En la ciénaga
Atrazo grueso. O a brocha gorda y sin matizar demasiado. A vista de dron y de profano, a la Península entera se la ve en la ciénaga. A todos los personajes, secundarios o protagonistas, que cuelgan del hilo de los sabios dedos del gran guiñol, les llega el fango al pecho –es aconsejable que no hagan olas, ya saben: es peor–. No parece que tengamos defensa, ni ellos ni nosotros. Ellos menos. Víctima de una enfermedad crónica, la ironía de la historia habla por sí misma. Y la Piel de Toro. La voz de un pasado que no hemos entendido bien. Y la propaganda negra… Suerte que los marcianos no existen y los entomólogos están por otros asuntos porque debe ser curioso, quizá aleccionador, vernos en perspectiva. ¿Deprimente? ¿Acaso ridículo? Cuidado con las tragedias. Y con la antología de los agravios. Y el odio encriptado.
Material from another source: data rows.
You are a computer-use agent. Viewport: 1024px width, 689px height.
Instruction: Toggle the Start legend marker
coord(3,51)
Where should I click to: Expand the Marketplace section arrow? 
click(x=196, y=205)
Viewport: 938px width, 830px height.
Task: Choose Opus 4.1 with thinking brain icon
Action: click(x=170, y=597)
Cíclicamente nos anuncian que todo va a cambiar. A punto el contenedor de las ilusiones. ¡Ay! Ya no es sólo una cuestión generacional, alternativa, como toda la vida. La promesa es más brusca, más radical, dicen. Otras caras, otros relatos, otra moral y otra ética. Pero puede que, cuando la indignación, el cabreo colectivo, la pancarta, el grito hagan poso, todo quedará más o menos por el estilo. Los pesimistas siempre aciertan: “El género humano no tiene remedio”. El pueblo digital dicta sus sentencias vía pulsaciones y pulsiones, y se nos calienta el dedo. La víscera inflamada y la razón en el estante de arriba, lo peor de nosotros. Pero, a “la hora de la verdad” –con perdón– el metabolismo se acompasa y el voto es más aquerenciado, más rítmico; manso. Aunque sólo sea por higiene hay muchos motivos para el descreimiento y la decepción. Y el cambio. ¡Cautela! Qué le vamos a hacer: huelen mal, individuos e instituciones. Y no precisamente a sudor antiguo y honrado. Ni al vaho espeso, y a trabajo, de los transportes que usa la buena gente. Son pestilencias de traje caro, uniforme, toga, sotana y a cuerno de cabra. A escalafón, a ley, a intriga. A egoísmo y a ego. A soberbia. A canibalismo moral. Tenemos asumido que no creemos en nada y en nadie. Mal asunto.
Pero ¿quién va a creerse a los que están instalados en la posverdad con tanto desparpajo? Una gran nómina de inútiles que viven felices haciendo infelices. La memoria regurgitada. Y la geometría de la angustia. Y un futuro por escribir. Veremos.